• Your task: An exact copy of the records below is required, and it must contain no pictures.

Stored records:
::::

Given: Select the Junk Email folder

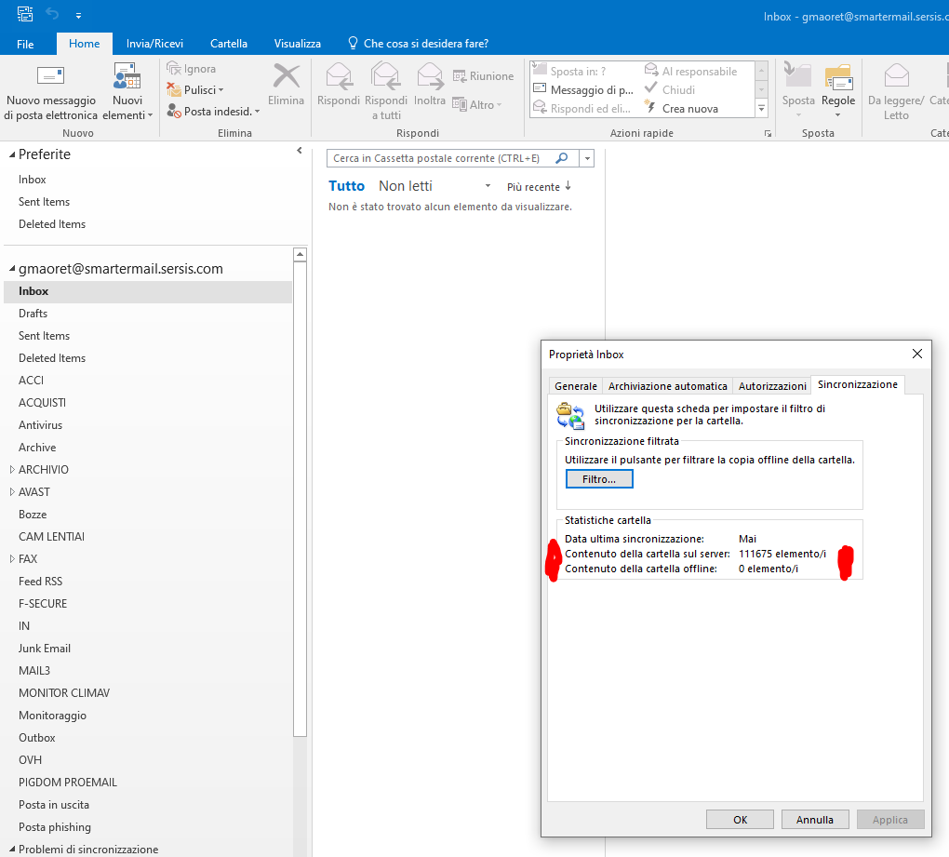Looking at the screenshot, I should point(45,649).
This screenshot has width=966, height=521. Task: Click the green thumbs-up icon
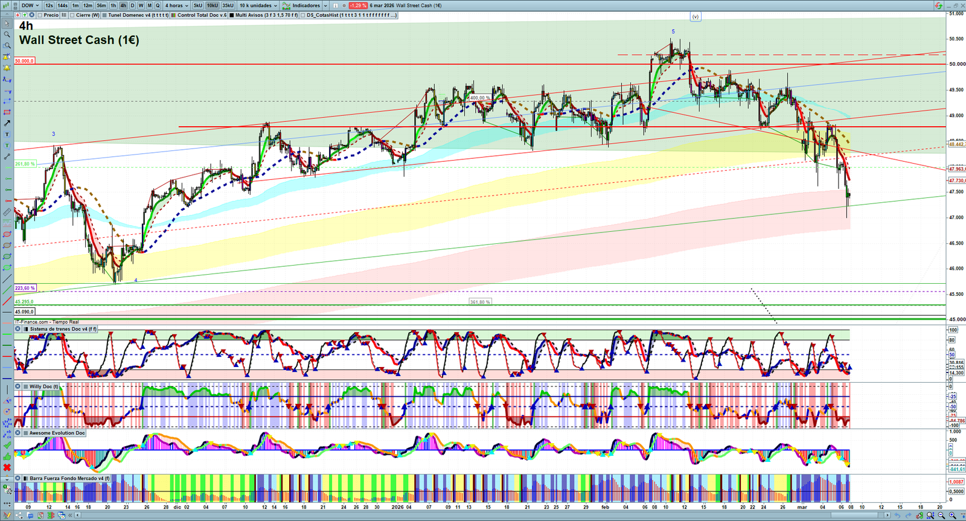[x=7, y=456]
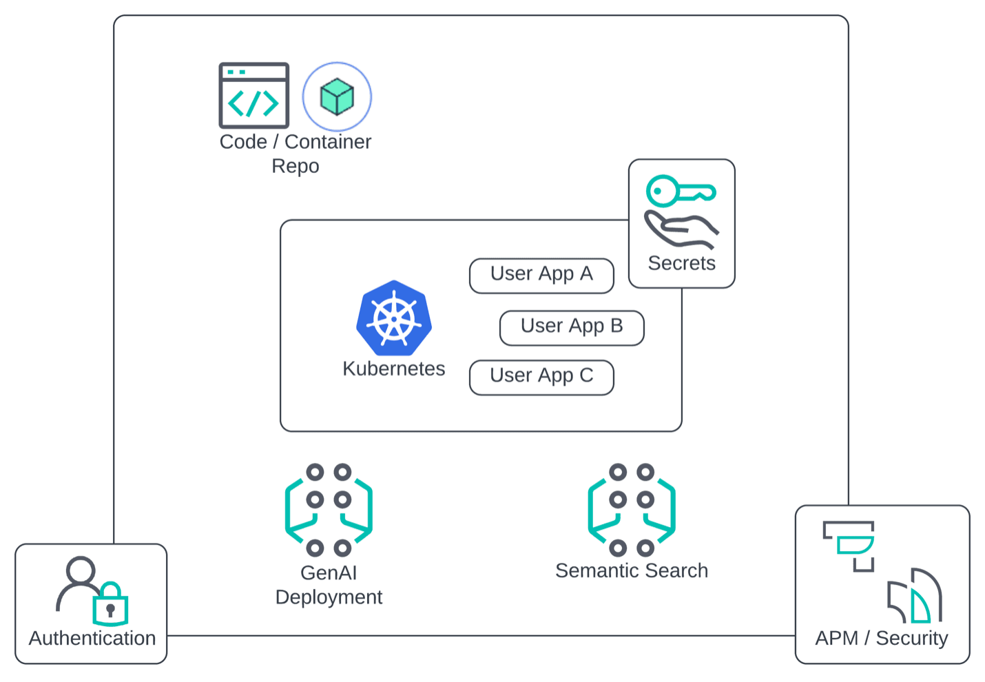Select the Secrets key icon

tap(681, 191)
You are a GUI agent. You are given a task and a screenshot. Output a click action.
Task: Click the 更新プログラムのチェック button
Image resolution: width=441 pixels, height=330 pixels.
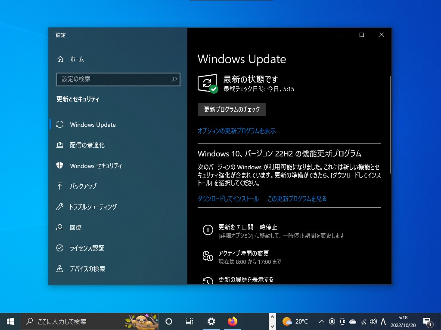[x=231, y=109]

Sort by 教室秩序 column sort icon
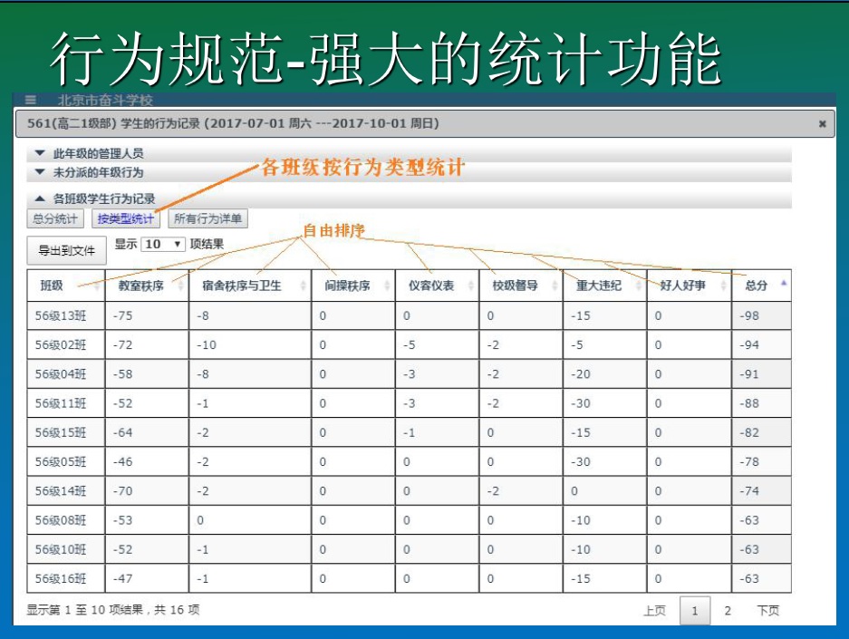click(181, 286)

::::

• Solution below:
Given: Select the Junk Email folder

Looking at the screenshot, I should point(45,649).
This screenshot has width=966, height=521. Task: Click the green thumbs-up icon
[x=7, y=456]
Select the Secrets key icon

tap(681, 191)
You are a GUI agent. You are given a task and a screenshot. Output a click action.
Task: Click the 更新プログラムのチェック button
Image resolution: width=441 pixels, height=330 pixels.
[x=231, y=109]

Sort by 教室秩序 column sort icon
click(181, 286)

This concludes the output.